Written by Kathy Marks
SWAT vehicles must deploy rapidly and require that most equipment be ready in place for that deployment. These manufacturers are designing the vehicles for those particular needs….
Matthews Specialty Vehicles
Michelle Shupe at Matthews Specialty Vehicles stated, “A SWAT vehicle is an inconspicuous, reconnaissance, tactical vehicle. They can be utilitarian in nature. However, Matthews Specialty Vehicles has integrated comfort features into our designs to move away from the traditional utilitarian nature of a SWAT vehicle and making it more comfortable for SWAT operators, while not sacrificing any of the functionality.
“In keeping with being inconspicuous, the SWAT vehicles are generally small and most SWAT vehicles are built as either conversions of a Sprinter Van or Step Van Style. These smaller vehicles allow for greater maneuverability and inconspicuousness during operations.”
The SWAT vehicles are generally outfitted to hold 8-12 persons and gear. The vehicles need to be both comfortable and functional because a team could potentially wait inside the vehicle for many hours. Matthews’ vehicles include such features as padded seats, TVs, power supplies, hidden emergency lights, radios, black out curtains, ceiling mounted handrails, and customized lockable storage for gear.
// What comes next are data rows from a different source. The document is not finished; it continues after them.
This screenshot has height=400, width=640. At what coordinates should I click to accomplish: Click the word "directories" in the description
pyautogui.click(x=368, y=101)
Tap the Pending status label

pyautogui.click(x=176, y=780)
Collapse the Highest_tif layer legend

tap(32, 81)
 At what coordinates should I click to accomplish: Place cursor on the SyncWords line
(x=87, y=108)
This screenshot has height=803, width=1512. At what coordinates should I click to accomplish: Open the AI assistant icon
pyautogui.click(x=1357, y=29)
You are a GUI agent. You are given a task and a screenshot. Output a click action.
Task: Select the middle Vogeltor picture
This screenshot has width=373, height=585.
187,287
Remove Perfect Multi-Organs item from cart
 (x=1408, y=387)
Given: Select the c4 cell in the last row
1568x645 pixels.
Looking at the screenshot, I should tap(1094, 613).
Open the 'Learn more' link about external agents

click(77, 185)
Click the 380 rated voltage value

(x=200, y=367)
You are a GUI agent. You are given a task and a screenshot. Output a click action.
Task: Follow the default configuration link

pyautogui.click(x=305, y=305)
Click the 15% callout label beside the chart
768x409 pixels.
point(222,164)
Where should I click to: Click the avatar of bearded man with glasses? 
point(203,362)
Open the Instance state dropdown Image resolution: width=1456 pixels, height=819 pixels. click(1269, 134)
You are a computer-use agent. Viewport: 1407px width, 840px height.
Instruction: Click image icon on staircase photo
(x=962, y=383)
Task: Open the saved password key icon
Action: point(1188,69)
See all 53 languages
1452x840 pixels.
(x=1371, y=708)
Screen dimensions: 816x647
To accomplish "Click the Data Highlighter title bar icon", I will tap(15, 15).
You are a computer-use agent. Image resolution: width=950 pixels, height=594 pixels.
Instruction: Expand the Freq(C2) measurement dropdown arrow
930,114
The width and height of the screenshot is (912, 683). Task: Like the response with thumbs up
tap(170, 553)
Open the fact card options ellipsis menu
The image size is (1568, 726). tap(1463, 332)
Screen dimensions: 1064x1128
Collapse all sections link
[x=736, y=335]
Shupe stated that, “Armoring is available, but is generally heavy and can affect maneuverability of the vehicle. Each department must weigh that decision in regard to cost and benefits.” She added that hidden emergency lights are often included. SWAT vehicles generally do not include bathrooms, kitchens or sleeping accommodations such as are often seen in command centers.
Capt. Yousef Sansour, Guilford County (NC), stated that the purpose of their SWAT vehicle is to deliver their team members to the scene as quickly as possible. It is a deployment vehicle, a mobile assault vehicle to get the officers to the scene.
Their truck is a Freightliner 3500 with a 170-inch wheelbase, 4WD, with a high-gravity suspension. Operators are often standing to quickly deploy and this makes them need more stability in the moving vehicle. Safety is a big concern and they had grab bars installed to help prevent accidents.
Capt. Sansour reports there are some important things to remember when deciding on the specs for a SWAT vehicle. It is important to keep it light and nimble, but also to have rugged capabilities such as 4WD for rough terrain or inclement weather. There needs to be clearance for the doors and enough headroom for officers wearing helmets.
Proper benching is also very important. SWAT officers in full gear may spend an extended time in the vehicle and there needs to be enough room between the bench and wall for them to lean back to sit comfortably and also sufficient space between the benches. That space is then used to hold shotguns or other equipment. The lift-up benches have compartments to fit rams and shotguns. There are also locked compartments.
Sansour stated, “Lighting is key. We can go from full lighting to complete blackout with the flip of a switch. We can exit from all sides of vehicle and it still looks like a delivery van. Rather than outside cameras to observe, we opted for windows all around to allow for seeing outside. Matthews put in see-thru vinyl so the sides look like solid metal but allow operators to see out while no one can see in. Blackout curtains also provide complete darkness.”